• ENTRIES SHOWN
=-=-=

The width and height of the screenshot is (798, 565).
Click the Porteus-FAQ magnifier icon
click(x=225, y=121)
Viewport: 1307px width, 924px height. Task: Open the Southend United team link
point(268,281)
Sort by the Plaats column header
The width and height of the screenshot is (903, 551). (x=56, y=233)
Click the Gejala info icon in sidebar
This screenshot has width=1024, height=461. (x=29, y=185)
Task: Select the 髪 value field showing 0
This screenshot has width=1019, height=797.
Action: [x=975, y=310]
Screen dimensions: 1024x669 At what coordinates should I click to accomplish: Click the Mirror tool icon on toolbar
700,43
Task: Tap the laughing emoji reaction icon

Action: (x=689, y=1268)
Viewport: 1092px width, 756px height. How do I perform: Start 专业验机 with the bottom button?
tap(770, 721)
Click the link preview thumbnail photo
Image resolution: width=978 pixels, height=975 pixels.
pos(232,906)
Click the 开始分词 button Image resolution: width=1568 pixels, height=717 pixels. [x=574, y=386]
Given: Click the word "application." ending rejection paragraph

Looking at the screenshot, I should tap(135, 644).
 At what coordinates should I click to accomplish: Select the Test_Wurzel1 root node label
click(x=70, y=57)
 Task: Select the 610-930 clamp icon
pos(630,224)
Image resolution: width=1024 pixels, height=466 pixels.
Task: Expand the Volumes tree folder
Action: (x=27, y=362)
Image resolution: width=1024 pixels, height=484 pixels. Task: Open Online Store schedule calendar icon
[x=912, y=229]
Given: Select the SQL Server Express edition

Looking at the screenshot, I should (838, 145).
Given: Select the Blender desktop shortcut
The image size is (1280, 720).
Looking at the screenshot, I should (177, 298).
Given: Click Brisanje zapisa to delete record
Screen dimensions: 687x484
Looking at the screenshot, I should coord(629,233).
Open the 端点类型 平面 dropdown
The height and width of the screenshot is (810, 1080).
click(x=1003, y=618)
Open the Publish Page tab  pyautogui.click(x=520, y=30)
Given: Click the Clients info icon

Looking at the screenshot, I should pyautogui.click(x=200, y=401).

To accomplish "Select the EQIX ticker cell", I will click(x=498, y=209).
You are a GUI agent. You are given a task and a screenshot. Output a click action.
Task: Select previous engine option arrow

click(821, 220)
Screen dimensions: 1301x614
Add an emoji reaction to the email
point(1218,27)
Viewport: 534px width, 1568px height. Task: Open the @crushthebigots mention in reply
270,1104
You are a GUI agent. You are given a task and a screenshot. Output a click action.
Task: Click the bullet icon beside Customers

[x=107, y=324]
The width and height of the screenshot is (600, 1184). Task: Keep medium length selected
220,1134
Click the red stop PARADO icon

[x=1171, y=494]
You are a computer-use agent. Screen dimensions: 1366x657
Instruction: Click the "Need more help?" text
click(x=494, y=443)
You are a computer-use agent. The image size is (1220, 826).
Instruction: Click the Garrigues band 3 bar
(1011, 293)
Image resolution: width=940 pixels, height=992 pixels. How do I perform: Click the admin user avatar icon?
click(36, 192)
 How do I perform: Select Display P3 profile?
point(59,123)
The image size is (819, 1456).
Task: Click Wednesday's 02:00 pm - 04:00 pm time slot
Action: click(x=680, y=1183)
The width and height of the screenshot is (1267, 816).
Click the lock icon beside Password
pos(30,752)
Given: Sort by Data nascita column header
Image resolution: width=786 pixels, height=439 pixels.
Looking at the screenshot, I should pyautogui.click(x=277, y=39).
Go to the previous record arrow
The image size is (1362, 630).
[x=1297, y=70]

=-=-=

• TASK PROMPT
Return every record above exactly, line by line.

• YOUR SOLUTION
The width and height of the screenshot is (798, 565).
Click the Porteus-FAQ magnifier icon
click(x=225, y=121)
Viewport: 1307px width, 924px height. Task: Open the Southend United team link
point(268,281)
Sort by the Plaats column header
The width and height of the screenshot is (903, 551). (x=56, y=233)
Click the Gejala info icon in sidebar
This screenshot has width=1024, height=461. (x=29, y=185)
Task: Select the 髪 value field showing 0
This screenshot has width=1019, height=797.
Action: [x=975, y=310]
Screen dimensions: 1024x669 At what coordinates should I click to accomplish: Click the Mirror tool icon on toolbar
700,43
Task: Tap the laughing emoji reaction icon

Action: (x=689, y=1268)
Viewport: 1092px width, 756px height. How do I perform: Start 专业验机 with the bottom button?
tap(770, 721)
Click the link preview thumbnail photo
Image resolution: width=978 pixels, height=975 pixels.
pos(232,906)
Click the 开始分词 button Image resolution: width=1568 pixels, height=717 pixels. [x=574, y=386]
Given: Click the word "application." ending rejection paragraph

Looking at the screenshot, I should tap(135, 644).
 At what coordinates should I click to accomplish: Select the Test_Wurzel1 root node label
click(x=70, y=57)
 Task: Select the 610-930 clamp icon
pos(630,224)
Image resolution: width=1024 pixels, height=466 pixels.
Task: Expand the Volumes tree folder
Action: (x=27, y=362)
Image resolution: width=1024 pixels, height=484 pixels. Task: Open Online Store schedule calendar icon
[x=912, y=229]
Given: Select the SQL Server Express edition

Looking at the screenshot, I should (838, 145).
Given: Select the Blender desktop shortcut
The image size is (1280, 720).
Looking at the screenshot, I should (177, 298).
Given: Click Brisanje zapisa to delete record
Screen dimensions: 687x484
Looking at the screenshot, I should coord(629,233).
Open the 端点类型 平面 dropdown
The height and width of the screenshot is (810, 1080).
click(x=1003, y=618)
Open the Publish Page tab  pyautogui.click(x=520, y=30)
Given: Click the Clients info icon

Looking at the screenshot, I should pyautogui.click(x=200, y=401).

To accomplish "Select the EQIX ticker cell", I will click(x=498, y=209).
You are a GUI agent. You are given a task and a screenshot. Output a click action.
Task: Select previous engine option arrow

click(821, 220)
Screen dimensions: 1301x614
Add an emoji reaction to the email
point(1218,27)
Viewport: 534px width, 1568px height. Task: Open the @crushthebigots mention in reply
270,1104
You are a GUI agent. You are given a task and a screenshot. Output a click action.
Task: Click the bullet icon beside Customers

[x=107, y=324]
The width and height of the screenshot is (600, 1184). Task: Keep medium length selected
220,1134
Click the red stop PARADO icon

[x=1171, y=494]
You are a computer-use agent. Screen dimensions: 1366x657
Instruction: Click the "Need more help?" text
click(x=494, y=443)
You are a computer-use agent. The image size is (1220, 826).
Instruction: Click the Garrigues band 3 bar
(1011, 293)
Image resolution: width=940 pixels, height=992 pixels. How do I perform: Click the admin user avatar icon?
click(36, 192)
 How do I perform: Select Display P3 profile?
point(59,123)
The image size is (819, 1456).
Task: Click Wednesday's 02:00 pm - 04:00 pm time slot
Action: click(x=680, y=1183)
The width and height of the screenshot is (1267, 816).
Click the lock icon beside Password
pos(30,752)
Given: Sort by Data nascita column header
Image resolution: width=786 pixels, height=439 pixels.
Looking at the screenshot, I should pyautogui.click(x=277, y=39).
Go to the previous record arrow
The image size is (1362, 630).
[x=1297, y=70]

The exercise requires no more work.